When your grandparents were young and curious and eager to see the world, they had to join the Navy. Today, you can just go to Google. Now five years old, Google Street View is an endless source of fun and adventure. Sure, there are the serendipitous and often hilarious slideshows of weird Street View sightings. But lately Google’s been going for the fringes, lugging its cameras to far off places that most people could never visit in real life. The latest spot is the remote Inuit village of Cambridge Bay in Ottawa.
The Google trike at work in Cambridge Bay
With a population of just less than 1,500 people, Cambridge Bay doesn’t even have cars, so Google rigged up a tricycle with a camera and GPS capabilities to photograph the streets of the sleepy fishing town. This place is so far north, away from civilization, that compasses don’t even work, making paper maps relatively useless for navigation. Google didn’t make the trek up there to make it easier for the local fisherman to find their way home — yes, even Inuits have iPhones — but rather to give the rest of the world a peek into the unique community. “People that have never been in the north, past trees, in communities you can only get to by airplanes; they just don’t know,” Chris Kalluk, a local Inuit who asked Google to send the Street View Team north, told The New York Times. “They wonder if we live in igloos and travel by dog team. I spoke with an elder the other day who said that the land belongs to all the people, so everyone should be able to see it.”
The Google snowmobile
In the grander scheme of things, riding a tricycle through an Inuit village that’s a stone’s throw from the North Pole is hardly the strangest task that Google’s Street View team has undertaken. Just last week, the search giant announced that it had added 30 interactive maps of Mayan ruins to its site, including Chichen Itza, Teotihuacan and Monte Alban, along with plans to add 60 more. Since there aren’t many paved roads down there, they had to use the camera-equipped tricycle to navigate the area. Earlier this year, it was America’s National Parks that were getting all of the attention from the Street View team. Google got permission from the Department of the Interior to put five of California’s parks, including Joshua Tree and Death Valley, on Street View. Everyone likes to take a road trip through a national park," said Evan Rapoport, the Street View project manager, to the Associated Press. “Bringing unique places to people that they might not go in the real world is unique to Street View.”

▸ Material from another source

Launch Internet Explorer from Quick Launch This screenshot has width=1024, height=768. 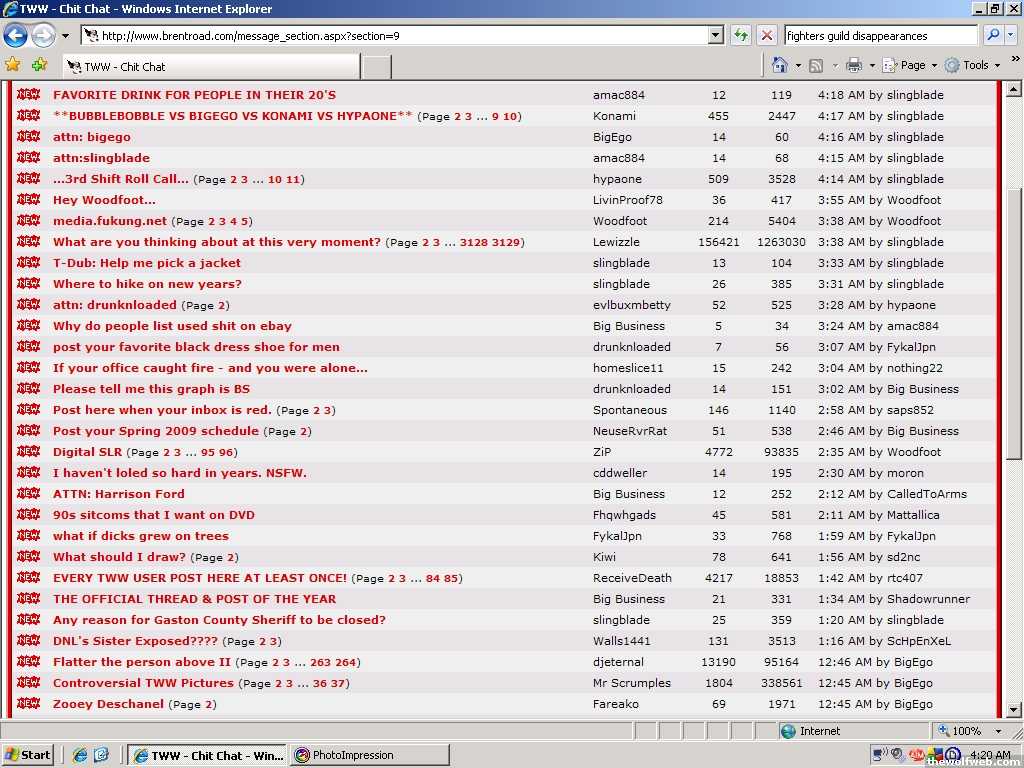[x=80, y=755]
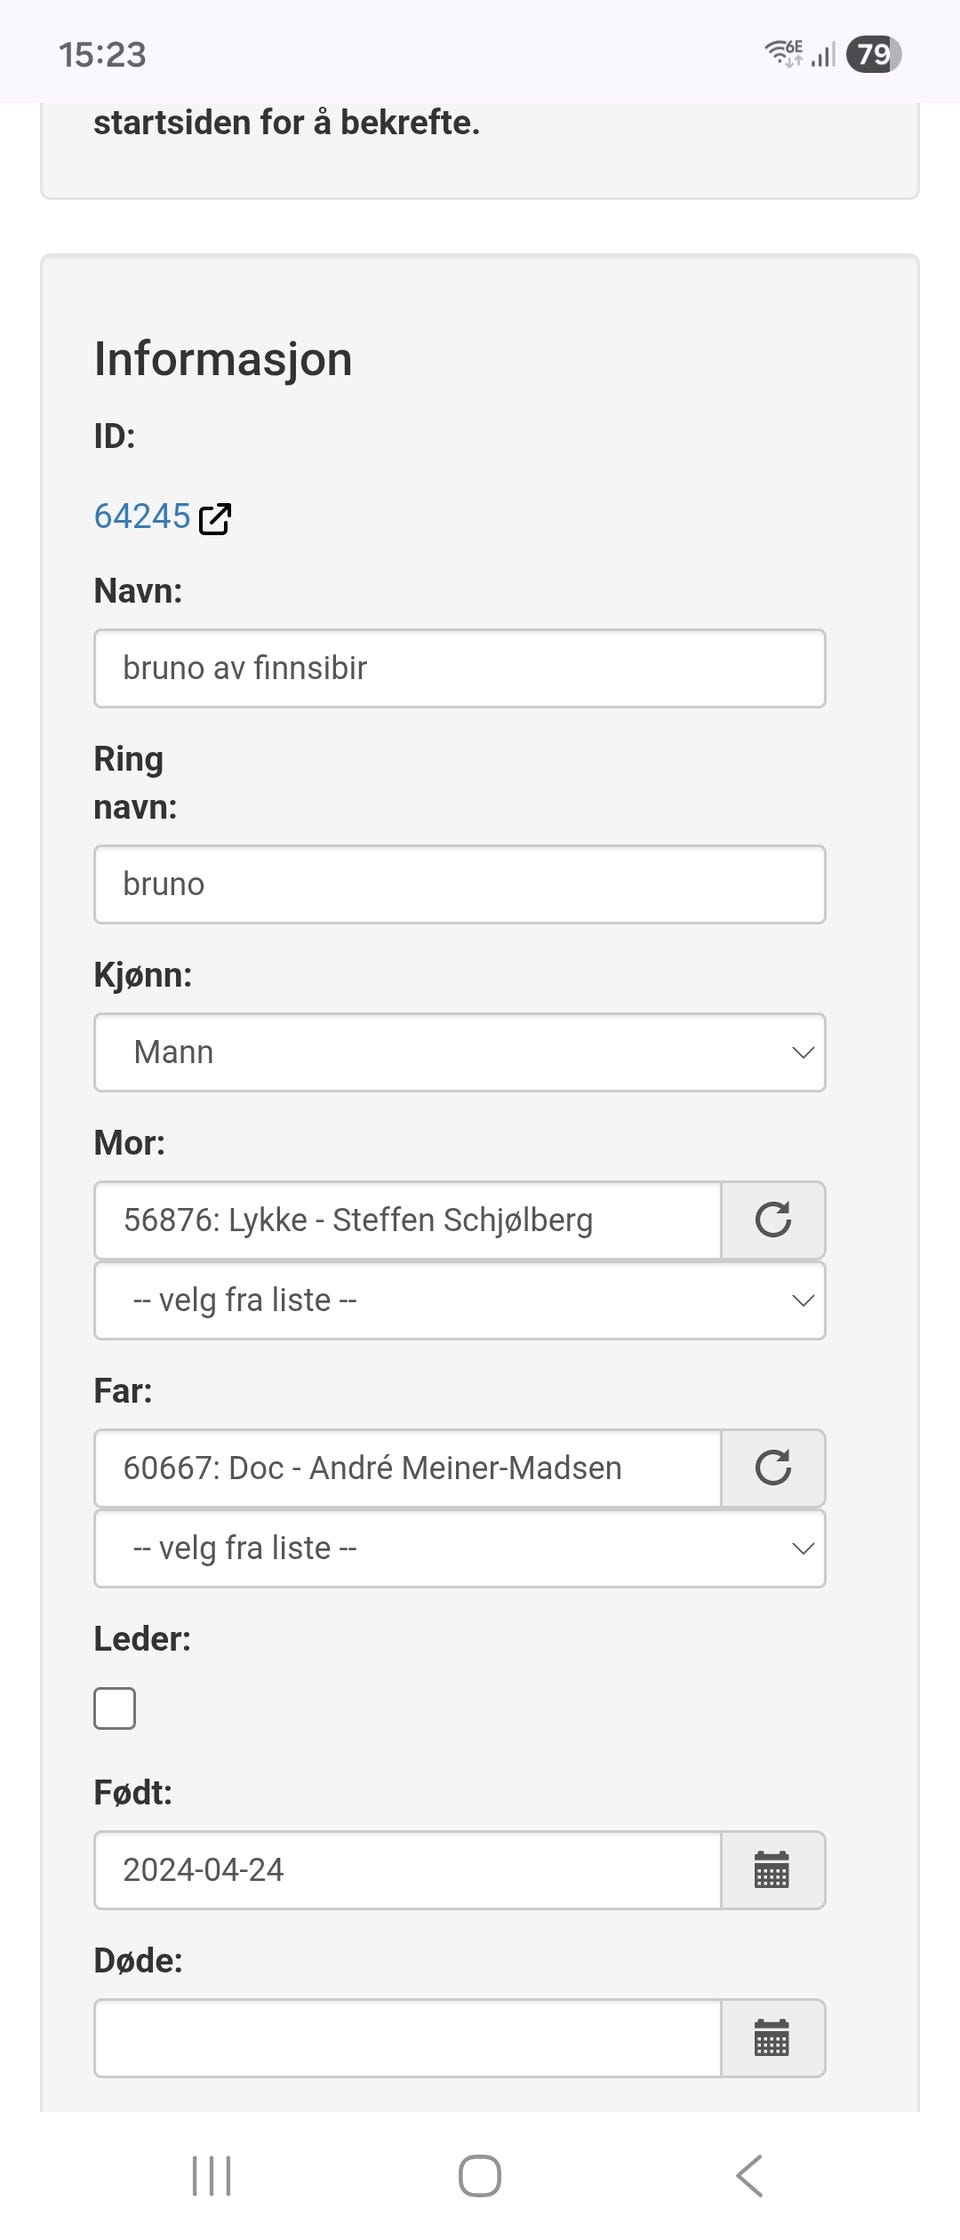This screenshot has width=960, height=2240.
Task: Tap the Android home button
Action: pos(480,2176)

Then there are the really adventurous destinations. Last October, Google recruited the researchers from the University of Minnesota to help them photograph some of the more breathtaking areas of Antarctica. Despite the fact that it was Antarctica’s summer, temperatures dipped as low as -60º F, and they had to wrap the cameras in heat packs to keep them from freezing. They even offered up a detailed look at the still fully stocked huts of explorers Ernest Shackleton and Robert F. Scott. Following in their footsteps, Google’s team even made it to the South Pole. That’s their shot of the pole itself, above.
Aboard the Google Street View boat in the Amazon
The list of weird Google Street View projects goes on. They rode the Rhaetian Railway in Switzerland through the Alps as part of a partnership with UNESCO. They also rode the Trans-Siberian railroad and even included some YouTube videos in the mix. (It’s nothing like that terrifying Woody Harrelson movie.) Sticking to the vehicle trope, they even gave the Indianapolis Motor Speedway the Street View Treatment.
So many places! And yet, the question still remains: Why? Well, consider the fact that each and every one of the expeditions above made headlines around the world, many of which were followed by fawning news articles about how Google’s showing everybody the many wonders of the world for free. Google can use every “Google is great” quote it can get, and these stunts are surefire ways to get them in print. Plus, it’s also a ton of fun to take pictures of people without their permission. Especially when they’re naked or peeing in public.